[Call for Papers]
Special Issue: Multimodal Interaction with Virtual Agents and Communication Robots in
Multimodal Technologies and Interaction
Guest Editors:
Prof. Hung-Hsuan Huang (The University of Fukuchiyama, Japan)
Prof. Shogo Okada (Japan Advanced Institute of Science and Technology, Japan)
Dr. Ryo Ishii (NTT Corporation, Japan)
Dr. Divesh Lala (Kyoto University, Japan)
Prof. Daniel Rea (University of New Brunswick, Canada)
Prof. Nihan Karatas (Nagoya University, Japan)
Deadline: 25 September 2023
Website: https://www.mdpi.com/journal/mti/special_issues/S8Y1Y483C1
Multimodal information including language, voice, gaze, posture, gestures, and biological signals facilitates social interaction between humans. It reveals mechanisms of emotion, attitude, personality, skill, role, and other forms of human communication activities. On the other hand, virtual agents and communication robots are developed to save humans from simple and repetitive tasks for more valuable and more sophisticated ones. They imitate human-like outlooks and behaviors so that their users can interact with them using normal conversation without needing specific training. To reproduce such human behaviors and close the interaction loop, these artifacts have to perceive, understand, and generate them in a multimodal way.

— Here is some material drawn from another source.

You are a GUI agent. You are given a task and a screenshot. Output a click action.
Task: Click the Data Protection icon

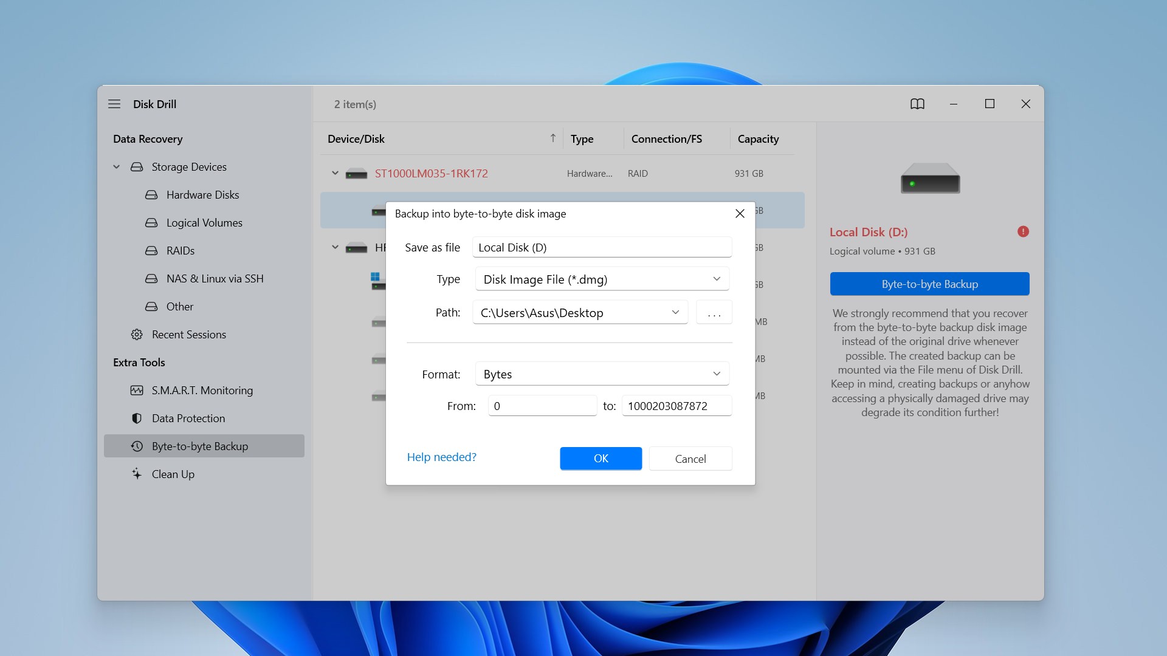click(136, 418)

In recent years, the advancement of machine learning techniques has enabled higher accuracy and brought out the potential of multimodal social signal processing. Much attention has been focused on such technologies and their applications for understanding and modeling the social aspects of human beings through their communication activities. Through these processes, there is potential to develop new technologies for human-agent and human-robot interactions.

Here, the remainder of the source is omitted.